Classic Chicken Tortilla Soup

Warm up with our Spicy Comfort Bowl, a delicious twist on classic chicken tortilla soup. This recipe highlights tender chicken, vibrant vegetables, and a perfect balance of spices, offering a kick that elevates comfort food to new heights. Featuring fire-roasted tomatoes and crispy tortilla strips, each spoonful is a burst of flavor. Ideal for cozy evenings or gatherings with loved ones, this hearty dish is easy to customize to suit any palate. Enjoy a comforting meal that brings everyone together!

Ingredients
  

2 tablespoons olive oil

1 medium onion, diced

2 cloves garlic, minced

1 jalapeño, seeded and minced (optional, for extra heat)

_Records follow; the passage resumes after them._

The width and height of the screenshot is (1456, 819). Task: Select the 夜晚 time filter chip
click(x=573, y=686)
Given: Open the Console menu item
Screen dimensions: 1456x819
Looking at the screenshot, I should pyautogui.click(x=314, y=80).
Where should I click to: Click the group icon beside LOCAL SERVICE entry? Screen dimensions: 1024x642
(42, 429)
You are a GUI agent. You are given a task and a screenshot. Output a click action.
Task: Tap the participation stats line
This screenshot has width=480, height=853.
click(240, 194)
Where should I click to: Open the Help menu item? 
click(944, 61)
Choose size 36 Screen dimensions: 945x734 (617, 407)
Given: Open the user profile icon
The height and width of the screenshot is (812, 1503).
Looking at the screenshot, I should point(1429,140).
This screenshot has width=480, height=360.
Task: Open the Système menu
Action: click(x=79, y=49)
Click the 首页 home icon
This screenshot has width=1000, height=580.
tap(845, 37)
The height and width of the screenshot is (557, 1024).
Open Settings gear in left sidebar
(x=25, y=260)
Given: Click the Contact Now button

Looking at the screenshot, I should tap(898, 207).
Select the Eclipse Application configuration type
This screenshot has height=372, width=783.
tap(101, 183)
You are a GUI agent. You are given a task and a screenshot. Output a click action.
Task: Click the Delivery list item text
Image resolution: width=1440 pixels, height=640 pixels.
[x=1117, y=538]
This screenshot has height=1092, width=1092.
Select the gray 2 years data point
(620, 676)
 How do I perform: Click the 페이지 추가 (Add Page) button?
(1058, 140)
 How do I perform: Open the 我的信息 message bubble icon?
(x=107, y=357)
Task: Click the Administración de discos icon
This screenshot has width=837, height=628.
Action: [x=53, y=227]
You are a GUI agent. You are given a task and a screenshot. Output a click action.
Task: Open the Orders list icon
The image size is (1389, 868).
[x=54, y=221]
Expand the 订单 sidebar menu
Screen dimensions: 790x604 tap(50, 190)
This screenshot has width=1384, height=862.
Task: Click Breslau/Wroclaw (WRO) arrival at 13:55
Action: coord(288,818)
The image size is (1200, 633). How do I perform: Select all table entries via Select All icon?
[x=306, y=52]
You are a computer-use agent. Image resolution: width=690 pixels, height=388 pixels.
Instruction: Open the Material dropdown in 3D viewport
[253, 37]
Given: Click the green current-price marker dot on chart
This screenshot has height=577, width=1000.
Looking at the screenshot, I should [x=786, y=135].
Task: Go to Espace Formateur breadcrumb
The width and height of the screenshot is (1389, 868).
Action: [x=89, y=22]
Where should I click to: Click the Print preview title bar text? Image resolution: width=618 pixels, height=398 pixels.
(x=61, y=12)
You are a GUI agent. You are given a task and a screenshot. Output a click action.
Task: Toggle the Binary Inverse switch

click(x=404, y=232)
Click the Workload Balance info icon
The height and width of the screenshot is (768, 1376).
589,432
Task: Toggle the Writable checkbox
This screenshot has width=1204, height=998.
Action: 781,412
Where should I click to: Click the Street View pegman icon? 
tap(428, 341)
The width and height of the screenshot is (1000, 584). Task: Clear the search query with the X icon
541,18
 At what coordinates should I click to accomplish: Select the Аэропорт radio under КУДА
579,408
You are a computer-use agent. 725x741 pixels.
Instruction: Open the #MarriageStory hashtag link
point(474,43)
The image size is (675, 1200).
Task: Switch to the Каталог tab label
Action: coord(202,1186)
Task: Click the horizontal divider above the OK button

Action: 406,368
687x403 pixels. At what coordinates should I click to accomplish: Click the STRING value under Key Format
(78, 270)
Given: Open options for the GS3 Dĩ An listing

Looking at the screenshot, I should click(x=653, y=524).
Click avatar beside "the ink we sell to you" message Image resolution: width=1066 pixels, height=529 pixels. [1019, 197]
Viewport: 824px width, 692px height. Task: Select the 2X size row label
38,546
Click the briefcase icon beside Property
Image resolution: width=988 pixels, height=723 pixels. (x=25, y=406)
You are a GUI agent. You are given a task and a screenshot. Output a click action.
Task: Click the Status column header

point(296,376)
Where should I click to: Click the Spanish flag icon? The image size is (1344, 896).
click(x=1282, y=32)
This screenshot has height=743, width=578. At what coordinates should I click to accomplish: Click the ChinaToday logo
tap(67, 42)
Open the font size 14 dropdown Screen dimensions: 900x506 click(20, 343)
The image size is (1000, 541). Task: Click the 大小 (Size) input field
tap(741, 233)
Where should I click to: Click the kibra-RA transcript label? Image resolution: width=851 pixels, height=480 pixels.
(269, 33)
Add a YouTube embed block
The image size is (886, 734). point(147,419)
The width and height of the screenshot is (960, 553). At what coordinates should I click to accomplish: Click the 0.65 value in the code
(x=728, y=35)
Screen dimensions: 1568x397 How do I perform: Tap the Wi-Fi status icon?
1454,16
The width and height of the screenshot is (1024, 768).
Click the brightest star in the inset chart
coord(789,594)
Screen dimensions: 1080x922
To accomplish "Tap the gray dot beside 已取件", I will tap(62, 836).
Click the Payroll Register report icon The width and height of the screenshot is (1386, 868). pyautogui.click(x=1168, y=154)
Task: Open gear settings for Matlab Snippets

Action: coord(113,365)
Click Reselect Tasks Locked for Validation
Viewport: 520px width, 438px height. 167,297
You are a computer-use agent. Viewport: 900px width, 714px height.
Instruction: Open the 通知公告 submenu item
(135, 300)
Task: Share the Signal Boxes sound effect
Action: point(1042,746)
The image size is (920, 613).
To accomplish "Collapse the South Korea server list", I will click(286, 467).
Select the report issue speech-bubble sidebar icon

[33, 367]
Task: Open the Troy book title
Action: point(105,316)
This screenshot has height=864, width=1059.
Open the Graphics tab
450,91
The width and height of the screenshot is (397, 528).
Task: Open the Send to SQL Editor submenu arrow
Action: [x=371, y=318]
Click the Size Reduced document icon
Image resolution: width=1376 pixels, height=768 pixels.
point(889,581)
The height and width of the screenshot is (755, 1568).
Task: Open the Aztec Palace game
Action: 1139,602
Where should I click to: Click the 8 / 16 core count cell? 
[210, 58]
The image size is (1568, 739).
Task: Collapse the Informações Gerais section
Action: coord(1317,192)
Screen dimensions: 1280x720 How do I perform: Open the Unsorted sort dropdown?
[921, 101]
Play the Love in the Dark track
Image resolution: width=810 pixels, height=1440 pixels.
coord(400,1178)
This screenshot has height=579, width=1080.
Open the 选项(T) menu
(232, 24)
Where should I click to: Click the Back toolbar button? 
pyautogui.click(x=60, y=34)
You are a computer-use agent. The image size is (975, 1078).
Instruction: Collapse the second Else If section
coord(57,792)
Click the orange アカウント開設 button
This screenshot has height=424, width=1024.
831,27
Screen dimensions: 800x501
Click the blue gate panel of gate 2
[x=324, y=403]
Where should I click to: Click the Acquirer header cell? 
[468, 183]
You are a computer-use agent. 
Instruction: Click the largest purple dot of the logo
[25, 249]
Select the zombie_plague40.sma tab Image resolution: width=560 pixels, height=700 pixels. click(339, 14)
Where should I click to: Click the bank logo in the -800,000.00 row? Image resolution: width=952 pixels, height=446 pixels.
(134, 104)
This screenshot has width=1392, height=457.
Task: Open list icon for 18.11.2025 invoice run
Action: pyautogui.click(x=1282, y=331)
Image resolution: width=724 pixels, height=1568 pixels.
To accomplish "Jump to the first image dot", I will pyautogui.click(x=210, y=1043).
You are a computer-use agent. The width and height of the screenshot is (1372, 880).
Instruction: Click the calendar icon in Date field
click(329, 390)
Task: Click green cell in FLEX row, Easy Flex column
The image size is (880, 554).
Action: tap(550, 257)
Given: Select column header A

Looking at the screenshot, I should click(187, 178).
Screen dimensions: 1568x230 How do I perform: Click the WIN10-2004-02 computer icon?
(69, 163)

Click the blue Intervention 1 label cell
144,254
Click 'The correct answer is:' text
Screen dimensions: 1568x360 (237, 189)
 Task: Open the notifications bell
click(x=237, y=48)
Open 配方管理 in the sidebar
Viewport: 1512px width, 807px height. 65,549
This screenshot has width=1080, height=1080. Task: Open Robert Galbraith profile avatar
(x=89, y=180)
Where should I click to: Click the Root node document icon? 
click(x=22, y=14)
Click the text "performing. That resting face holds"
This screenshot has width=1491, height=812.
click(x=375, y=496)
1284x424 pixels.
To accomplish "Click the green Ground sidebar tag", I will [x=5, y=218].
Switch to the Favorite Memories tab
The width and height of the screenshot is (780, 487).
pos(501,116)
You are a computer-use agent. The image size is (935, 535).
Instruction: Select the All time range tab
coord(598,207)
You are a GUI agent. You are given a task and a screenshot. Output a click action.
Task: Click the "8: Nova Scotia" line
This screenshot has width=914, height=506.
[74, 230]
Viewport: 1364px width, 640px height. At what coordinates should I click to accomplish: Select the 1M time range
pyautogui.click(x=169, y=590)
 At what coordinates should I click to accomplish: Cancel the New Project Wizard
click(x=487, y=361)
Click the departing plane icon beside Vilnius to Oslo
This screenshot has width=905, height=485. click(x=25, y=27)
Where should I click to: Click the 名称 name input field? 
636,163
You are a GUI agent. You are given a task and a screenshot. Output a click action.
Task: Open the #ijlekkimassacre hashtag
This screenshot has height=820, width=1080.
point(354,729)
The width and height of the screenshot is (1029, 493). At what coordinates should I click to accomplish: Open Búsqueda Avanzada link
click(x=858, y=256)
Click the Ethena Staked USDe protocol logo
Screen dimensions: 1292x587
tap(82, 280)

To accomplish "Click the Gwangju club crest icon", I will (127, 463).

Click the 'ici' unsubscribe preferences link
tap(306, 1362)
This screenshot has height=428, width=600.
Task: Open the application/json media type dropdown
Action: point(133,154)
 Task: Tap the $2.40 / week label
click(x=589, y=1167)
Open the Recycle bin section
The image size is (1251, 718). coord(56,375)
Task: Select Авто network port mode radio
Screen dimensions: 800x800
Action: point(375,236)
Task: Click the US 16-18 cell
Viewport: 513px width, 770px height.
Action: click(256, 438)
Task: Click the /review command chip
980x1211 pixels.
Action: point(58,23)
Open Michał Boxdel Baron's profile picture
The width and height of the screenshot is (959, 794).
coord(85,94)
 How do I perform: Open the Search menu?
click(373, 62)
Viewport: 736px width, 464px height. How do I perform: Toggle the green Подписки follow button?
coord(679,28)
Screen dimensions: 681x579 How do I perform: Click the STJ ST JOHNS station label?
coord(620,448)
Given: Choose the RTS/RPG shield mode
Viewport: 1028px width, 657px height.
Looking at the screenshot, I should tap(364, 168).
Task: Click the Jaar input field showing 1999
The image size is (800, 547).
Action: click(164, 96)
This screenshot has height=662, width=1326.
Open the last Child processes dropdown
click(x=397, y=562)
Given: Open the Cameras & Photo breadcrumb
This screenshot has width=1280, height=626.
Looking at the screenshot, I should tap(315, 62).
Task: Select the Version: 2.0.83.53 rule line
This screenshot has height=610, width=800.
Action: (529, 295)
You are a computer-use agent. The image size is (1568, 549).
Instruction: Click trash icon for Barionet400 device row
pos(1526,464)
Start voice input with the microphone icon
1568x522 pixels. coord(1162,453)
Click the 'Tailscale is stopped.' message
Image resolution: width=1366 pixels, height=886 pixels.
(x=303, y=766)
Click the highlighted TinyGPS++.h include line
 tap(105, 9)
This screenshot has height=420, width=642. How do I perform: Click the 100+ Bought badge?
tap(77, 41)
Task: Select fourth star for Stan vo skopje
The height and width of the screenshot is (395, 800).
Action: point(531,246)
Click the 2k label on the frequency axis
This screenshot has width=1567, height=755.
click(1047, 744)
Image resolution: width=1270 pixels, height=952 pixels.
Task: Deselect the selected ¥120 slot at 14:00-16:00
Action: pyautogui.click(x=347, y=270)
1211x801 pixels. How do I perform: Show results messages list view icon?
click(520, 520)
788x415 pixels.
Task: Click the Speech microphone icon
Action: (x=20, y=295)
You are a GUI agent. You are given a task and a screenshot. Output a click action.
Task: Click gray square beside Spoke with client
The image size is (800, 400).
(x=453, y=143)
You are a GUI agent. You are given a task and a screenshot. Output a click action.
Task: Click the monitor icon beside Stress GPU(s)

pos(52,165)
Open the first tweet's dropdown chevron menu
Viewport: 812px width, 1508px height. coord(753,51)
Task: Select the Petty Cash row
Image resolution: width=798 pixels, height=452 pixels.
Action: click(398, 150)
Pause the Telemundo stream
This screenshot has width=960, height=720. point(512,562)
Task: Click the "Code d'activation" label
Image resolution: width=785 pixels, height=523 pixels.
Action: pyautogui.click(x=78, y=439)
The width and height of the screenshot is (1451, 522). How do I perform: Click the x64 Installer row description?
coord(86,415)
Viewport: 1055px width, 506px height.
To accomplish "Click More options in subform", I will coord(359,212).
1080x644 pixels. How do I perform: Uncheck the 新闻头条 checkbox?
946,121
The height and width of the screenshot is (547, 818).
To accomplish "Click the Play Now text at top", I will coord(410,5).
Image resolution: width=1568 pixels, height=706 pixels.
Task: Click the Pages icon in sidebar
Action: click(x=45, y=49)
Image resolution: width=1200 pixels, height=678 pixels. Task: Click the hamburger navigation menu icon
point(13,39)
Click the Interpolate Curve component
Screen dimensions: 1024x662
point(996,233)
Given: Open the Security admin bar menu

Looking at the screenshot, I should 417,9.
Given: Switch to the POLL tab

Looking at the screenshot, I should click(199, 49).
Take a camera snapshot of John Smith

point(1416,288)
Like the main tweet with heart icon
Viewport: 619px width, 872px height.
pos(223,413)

1 bell pepper (red or green), diced

1 teaspoon ground cumin

1 teaspoon smoked paprika

1/2 teaspoon chili powder

4 cups chicken broth

1 (15-ounce) can fire-roasted diced tomatoes

1 can (15-ounce) black beans, rinsed and drained

1 cup corn (fresh, frozen, or canned)

2 cups cooked chicken, shredded (rotisserie chicken works great)

Salt and pepper to taste

Juice of 1 lime

Fresh cilantro, chopped (for garnish)

Tortilla strips (store-bought or homemade)

Avocado slices (for serving)

Shredded cheese (cheddar or Monterey Jack for topping)

Sour cream (optional, for serving)

Instructions
 

Sauté the Vegetables: In a large pot, heat the olive oil over medium heat. Add the diced onion and cook until translucent, about 5 minutes. Stir in the minced garlic and jalapeño, cooking for another 1-2 minutes until fragrant.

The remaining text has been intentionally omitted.